Balletto in due atti di Théophlile Gautier e Vernoy de Sanit-Georges - Musica di  Adolphe Adam

  • Interpreti principali: Carla Fracci, Gheorghe Iancu, Renata Calderini - Corpo di Ballo Teatro alla Scala
  • Maestro Concertatore: Michel Sasson
  • Coreografia: Giovanni Coralli - Jules Perrot
  • Scene e costumi: Alexandre Benois

 

Fotografie di LELLI e MASOTTI

Link Wikipedia

  • 1.2.3. Fracci - Iancu 4. Adam
Programma di sala (pagine 58)
  • Nascita di Giselle (Paola Calvetti)
  • Incisioni della prima Giselle dei 1841
  • I primiprotagonisti
  • Giselle alla Scala
  • Argomento
  • Interpreti
  • Fotografie di Lelli e Masotti
Il soggetto

Atto primo

In un villaggio renano i contadini sono in festa, al tempo della vendemmia.
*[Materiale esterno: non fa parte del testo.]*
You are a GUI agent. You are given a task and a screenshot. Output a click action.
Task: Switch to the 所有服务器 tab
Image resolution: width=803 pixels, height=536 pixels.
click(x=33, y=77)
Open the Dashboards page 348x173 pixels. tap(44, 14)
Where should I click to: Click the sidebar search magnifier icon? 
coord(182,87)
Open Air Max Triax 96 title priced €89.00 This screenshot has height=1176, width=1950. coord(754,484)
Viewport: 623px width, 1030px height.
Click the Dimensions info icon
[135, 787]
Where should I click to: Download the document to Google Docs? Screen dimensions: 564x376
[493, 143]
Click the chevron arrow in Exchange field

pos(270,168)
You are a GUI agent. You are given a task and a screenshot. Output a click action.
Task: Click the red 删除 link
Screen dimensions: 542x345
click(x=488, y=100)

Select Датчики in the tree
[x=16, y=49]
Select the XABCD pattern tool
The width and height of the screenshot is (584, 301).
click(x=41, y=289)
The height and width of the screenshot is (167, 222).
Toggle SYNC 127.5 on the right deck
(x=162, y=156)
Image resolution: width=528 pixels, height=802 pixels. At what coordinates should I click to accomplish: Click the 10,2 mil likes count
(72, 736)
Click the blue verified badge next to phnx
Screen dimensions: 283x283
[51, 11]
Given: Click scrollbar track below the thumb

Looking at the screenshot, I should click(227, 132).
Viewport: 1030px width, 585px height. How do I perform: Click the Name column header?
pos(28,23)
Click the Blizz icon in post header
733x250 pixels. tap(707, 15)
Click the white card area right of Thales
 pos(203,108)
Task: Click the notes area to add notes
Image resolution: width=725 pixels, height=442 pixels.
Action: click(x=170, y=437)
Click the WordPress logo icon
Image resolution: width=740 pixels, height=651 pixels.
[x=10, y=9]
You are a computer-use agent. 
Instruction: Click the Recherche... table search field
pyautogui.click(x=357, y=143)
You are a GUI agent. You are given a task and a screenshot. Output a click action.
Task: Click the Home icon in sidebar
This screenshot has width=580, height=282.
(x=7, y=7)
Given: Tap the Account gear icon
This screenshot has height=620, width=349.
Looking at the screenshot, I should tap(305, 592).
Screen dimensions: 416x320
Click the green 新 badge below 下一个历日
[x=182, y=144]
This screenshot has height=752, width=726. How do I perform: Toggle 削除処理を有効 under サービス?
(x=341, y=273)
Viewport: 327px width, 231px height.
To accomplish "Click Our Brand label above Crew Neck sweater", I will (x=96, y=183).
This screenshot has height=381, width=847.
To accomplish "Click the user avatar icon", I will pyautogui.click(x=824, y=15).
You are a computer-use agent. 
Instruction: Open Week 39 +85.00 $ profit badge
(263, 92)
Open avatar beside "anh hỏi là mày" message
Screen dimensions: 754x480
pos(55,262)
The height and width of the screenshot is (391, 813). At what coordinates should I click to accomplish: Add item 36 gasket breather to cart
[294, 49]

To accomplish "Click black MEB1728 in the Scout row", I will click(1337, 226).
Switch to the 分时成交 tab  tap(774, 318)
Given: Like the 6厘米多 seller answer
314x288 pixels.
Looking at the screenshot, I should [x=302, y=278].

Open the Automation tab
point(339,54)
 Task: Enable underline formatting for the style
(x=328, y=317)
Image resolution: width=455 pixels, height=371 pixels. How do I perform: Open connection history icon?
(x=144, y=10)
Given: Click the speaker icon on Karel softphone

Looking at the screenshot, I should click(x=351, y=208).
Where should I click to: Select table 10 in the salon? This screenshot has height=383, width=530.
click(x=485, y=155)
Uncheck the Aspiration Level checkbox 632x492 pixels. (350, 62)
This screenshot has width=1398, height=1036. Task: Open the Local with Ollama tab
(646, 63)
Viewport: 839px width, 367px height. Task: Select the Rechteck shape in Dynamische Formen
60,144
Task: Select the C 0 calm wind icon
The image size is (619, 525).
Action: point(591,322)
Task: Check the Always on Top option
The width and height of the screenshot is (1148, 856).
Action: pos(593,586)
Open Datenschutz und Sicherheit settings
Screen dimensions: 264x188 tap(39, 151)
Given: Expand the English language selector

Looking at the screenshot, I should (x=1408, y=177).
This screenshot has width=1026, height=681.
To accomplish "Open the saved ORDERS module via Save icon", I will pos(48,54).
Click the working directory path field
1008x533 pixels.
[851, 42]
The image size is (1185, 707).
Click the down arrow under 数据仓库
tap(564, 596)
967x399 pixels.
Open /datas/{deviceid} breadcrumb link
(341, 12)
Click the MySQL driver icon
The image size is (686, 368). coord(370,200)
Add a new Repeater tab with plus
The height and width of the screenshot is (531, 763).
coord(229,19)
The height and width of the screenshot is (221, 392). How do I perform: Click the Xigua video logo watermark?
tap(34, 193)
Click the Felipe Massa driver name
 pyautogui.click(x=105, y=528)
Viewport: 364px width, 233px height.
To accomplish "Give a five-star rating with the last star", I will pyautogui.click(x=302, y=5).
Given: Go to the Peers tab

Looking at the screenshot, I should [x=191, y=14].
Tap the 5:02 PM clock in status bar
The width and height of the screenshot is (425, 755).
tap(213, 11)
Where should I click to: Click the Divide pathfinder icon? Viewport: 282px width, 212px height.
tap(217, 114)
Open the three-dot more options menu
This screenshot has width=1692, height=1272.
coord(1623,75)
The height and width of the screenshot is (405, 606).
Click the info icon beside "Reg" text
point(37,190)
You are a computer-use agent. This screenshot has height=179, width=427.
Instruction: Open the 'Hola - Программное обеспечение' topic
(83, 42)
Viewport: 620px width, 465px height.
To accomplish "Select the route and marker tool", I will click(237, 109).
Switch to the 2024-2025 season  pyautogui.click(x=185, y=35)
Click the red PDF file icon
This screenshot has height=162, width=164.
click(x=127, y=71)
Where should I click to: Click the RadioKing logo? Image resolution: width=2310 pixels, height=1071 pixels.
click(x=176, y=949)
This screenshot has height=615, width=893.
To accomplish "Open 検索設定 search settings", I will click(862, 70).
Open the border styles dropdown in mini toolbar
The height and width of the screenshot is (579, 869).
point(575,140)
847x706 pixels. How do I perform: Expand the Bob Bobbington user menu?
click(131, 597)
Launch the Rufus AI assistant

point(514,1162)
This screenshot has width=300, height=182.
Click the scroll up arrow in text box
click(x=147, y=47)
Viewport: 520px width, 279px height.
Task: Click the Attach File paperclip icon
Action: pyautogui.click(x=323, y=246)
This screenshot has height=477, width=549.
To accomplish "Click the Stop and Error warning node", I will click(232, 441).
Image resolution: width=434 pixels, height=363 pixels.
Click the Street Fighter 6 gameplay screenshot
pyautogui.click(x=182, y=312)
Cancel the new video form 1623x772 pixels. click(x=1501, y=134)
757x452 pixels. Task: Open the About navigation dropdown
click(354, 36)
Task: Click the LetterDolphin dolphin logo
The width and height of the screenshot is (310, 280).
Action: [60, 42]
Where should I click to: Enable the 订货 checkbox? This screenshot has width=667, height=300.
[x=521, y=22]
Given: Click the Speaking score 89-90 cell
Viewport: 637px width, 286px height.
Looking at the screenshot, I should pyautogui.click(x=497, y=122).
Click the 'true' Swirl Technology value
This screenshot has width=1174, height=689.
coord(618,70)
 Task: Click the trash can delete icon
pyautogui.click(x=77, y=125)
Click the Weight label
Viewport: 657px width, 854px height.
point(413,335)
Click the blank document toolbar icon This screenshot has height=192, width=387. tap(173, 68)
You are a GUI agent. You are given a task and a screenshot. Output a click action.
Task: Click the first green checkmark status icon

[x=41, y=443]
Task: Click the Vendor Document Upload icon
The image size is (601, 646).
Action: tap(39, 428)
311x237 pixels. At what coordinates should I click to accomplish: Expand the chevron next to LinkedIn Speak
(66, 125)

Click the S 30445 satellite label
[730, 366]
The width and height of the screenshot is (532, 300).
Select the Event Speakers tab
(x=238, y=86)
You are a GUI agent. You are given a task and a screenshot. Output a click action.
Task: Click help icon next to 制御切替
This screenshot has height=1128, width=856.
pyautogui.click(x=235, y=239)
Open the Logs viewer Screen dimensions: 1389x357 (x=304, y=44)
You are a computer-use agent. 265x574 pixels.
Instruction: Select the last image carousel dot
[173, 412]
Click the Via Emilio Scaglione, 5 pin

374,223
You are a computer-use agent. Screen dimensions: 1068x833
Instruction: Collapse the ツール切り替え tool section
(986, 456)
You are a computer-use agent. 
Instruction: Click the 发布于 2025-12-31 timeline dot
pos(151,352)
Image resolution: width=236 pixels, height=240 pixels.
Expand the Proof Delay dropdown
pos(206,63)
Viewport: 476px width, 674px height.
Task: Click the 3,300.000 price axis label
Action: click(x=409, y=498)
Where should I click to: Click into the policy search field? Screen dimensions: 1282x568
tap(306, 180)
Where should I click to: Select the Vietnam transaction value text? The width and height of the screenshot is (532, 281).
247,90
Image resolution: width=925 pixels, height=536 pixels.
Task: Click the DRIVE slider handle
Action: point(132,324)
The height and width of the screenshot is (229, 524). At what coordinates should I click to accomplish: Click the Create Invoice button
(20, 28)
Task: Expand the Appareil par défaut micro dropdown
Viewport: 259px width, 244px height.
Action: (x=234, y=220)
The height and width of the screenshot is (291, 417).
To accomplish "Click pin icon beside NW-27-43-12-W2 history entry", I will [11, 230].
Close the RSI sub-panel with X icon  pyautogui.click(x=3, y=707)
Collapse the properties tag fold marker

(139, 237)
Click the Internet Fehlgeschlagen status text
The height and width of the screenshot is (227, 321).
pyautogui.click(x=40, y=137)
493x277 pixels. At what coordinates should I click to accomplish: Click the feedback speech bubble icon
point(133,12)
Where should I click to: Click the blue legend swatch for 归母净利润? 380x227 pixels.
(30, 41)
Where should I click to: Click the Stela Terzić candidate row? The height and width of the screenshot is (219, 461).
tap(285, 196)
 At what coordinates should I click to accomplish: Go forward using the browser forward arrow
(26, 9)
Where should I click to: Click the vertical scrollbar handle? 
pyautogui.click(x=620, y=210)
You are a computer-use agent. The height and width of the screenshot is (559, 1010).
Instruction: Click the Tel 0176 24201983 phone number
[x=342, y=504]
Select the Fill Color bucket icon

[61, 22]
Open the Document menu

Un giovane nobile, il principe Albrecht, che si cela sotto il nome di Loys, corteggia una ragazza, Giselle, che lo ricambia. Ma il guardiacaccia Hilarion, che sospetta la vera identità di Loys e che ne è geloso, attende il momento giusto per vendicarsi. Giselle è felice, e non ascolta i consigli e gli ammonimenti della madre che la mette in guardia raccontandole la storia delle Villi, fanciulle morte prima delle nozze che, trasformate in spiriti, attirano di notte gli uomini che incontrano e li obbligano a danzare fino a morirne. Giunge frattanto al villaggio un corteo di nobili reduci dalla caccia, al seguito del duca di Courland e di sua figlia Bathilde, che è fidanzata a Albrecht. Giselle confida alla giovane di essere innamorata e riceve un dono di nozze, ma in quel punto sopravviene Hilarion che rivela che Albrecht e Loys sono la stessa persona. Il principe non può negarlo. Giselle che si sente tradita nel suo sentimento più bello e puro, perde la ragione. Si dà la morte in una danza folle, con la spada di Albrecht.

Atto secondo

E' passato del tempo, e Albrecht, in preda ai rimorsi, torna al villaggio. Si realizza qui l'incantesimo delle Villi, che, guidate dalla imperiosa regina Myrta, escono a notte dalle loro tombe. Albrecht ritrova Giselle, ma è condannato a danzare fino a morire, così come il guardiacaccia Hilarion. Invano egli chiede a Myrta perdono, la legge delle Villi è inflessibile; sarà tuttavia Giselle a salvarlo, aiutandolo a resistere e danzando con lui fino all'apparire del sole. Svanito l'incantesimo, il principe si ritrova solo, nel villaggio, col suo rimorso.